Dee Williams dives deep into what changes she had to make to move into a tiny house, and how her life changed with both blessings and challenges, as a result of that.
Dee Williams: All right, what the heck you guys, let's get going. So, the idea for today, the thing I wanted to offer is a little bit of a talk about change. And I think, because we're in the middle of this COVID, lockdown, we're all going through a lot of changes. So, I kind of wanted to frame that inside the notion of what it was like for me to make a decision to build a Tiny House. And then kind of where that's led me. So, I'll walk through some slides, I'm going to see if I can share the screen, and then open it up for questions. And I have on the one side of my screen on my computer, is a list of questions. So, feel free to send your questions in, I can go through those. Again, I'm new to this forum. So, if I make any mistakes, be kind. So let me go ahead and get started. Let's do it.
My name is Dee Williams. I built a Tiny House in 2004. And I'm currently living in a huge 600 square foot house with my husband, so my life is done. These loop loos over the last several years in a Tiny House have been a part of that. Welcome, welcome. Welcome, everybody. And I hope you're able to talk to each other. And I hope we can have an information exchange after I show a couple of slides. So let me see if I can figure this one out. Okay, I'm going to try to share my screen. One moment, please. Let's see if this works. Hold your breath. Aha, it worked.

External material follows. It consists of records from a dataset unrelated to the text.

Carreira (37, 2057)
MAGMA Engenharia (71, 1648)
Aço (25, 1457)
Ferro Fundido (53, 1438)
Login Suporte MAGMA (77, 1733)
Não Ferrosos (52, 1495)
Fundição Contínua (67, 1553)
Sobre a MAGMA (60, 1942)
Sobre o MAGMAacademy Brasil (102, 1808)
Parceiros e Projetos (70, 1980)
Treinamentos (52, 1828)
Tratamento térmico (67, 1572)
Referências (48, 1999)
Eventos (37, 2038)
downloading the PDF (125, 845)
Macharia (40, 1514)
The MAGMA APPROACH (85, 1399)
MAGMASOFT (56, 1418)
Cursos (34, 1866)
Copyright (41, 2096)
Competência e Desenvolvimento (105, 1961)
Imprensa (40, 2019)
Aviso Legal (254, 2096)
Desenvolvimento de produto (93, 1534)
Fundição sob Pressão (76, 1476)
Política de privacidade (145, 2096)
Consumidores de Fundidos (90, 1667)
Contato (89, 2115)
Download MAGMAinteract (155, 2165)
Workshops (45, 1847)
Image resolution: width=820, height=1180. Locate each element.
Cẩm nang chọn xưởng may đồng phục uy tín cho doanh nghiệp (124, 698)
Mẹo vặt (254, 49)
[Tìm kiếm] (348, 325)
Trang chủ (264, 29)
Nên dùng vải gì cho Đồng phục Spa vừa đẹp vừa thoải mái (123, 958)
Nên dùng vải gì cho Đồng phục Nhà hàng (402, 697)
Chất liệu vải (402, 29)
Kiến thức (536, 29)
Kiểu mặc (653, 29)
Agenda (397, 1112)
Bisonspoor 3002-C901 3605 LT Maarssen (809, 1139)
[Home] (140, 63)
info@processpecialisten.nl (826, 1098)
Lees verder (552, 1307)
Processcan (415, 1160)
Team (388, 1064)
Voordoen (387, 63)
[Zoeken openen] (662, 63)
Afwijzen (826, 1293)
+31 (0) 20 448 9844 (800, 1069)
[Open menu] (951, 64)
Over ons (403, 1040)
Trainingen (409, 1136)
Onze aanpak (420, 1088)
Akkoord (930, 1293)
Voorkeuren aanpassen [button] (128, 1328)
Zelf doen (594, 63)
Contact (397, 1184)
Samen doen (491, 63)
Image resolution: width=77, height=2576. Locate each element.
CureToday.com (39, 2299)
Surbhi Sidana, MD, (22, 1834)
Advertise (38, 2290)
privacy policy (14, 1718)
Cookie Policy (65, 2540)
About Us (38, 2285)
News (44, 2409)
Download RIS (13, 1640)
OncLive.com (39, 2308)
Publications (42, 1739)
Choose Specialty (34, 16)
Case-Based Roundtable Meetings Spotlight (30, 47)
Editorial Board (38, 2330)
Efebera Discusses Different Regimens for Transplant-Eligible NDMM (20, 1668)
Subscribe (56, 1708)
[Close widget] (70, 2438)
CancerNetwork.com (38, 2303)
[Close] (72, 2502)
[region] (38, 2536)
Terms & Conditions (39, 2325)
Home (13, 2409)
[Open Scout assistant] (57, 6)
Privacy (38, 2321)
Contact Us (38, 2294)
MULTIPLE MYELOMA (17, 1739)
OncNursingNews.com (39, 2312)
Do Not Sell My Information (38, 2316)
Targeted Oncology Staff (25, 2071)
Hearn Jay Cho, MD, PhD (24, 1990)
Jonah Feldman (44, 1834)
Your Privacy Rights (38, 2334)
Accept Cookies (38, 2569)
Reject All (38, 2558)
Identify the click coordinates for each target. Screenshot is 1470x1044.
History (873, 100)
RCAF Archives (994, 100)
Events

So, I just want to walk through some slides. Like I said, and you know, this is a little bit awkward, because I can't read you guys, I can't see you. And I wish I could. And I just hope everybody's doing well and feeling healthy. So, this is a little snap of the house that I built in 2004. So let me take a step back from this moment and tell you what it's been like to decide to, you know, move into a Tiny House. I was living in a regular normal sized house 1500 square feet. For those of you who use the proper measurement, I don't know what that is in meters. But essentially, the idea of moving away from my big house, which I had a really awesome investment in toward a tiny 84 square foot house scared the crap out of me. And for all of the classic reasons, right? I mean, you know, uncertainty, am I going to really be able to do this? Do I have the skill set to do it? And so many of the presentations, starting today and winding up on Sunday are really geared toward giving you information to try to help address some of that uncertainty in not knowing. It doesn't necessarily, you know, address some of the stuff that is kind of internal to how we're wired. I think questions of uncertainty of people making fun of our decisions. Because of that, we fall to the earth in a ball of flames because we make mistakes, and we're not successful in the classic sense. There's fear of losing control of the project starting to run your life instead of you being in control. And that's super scary.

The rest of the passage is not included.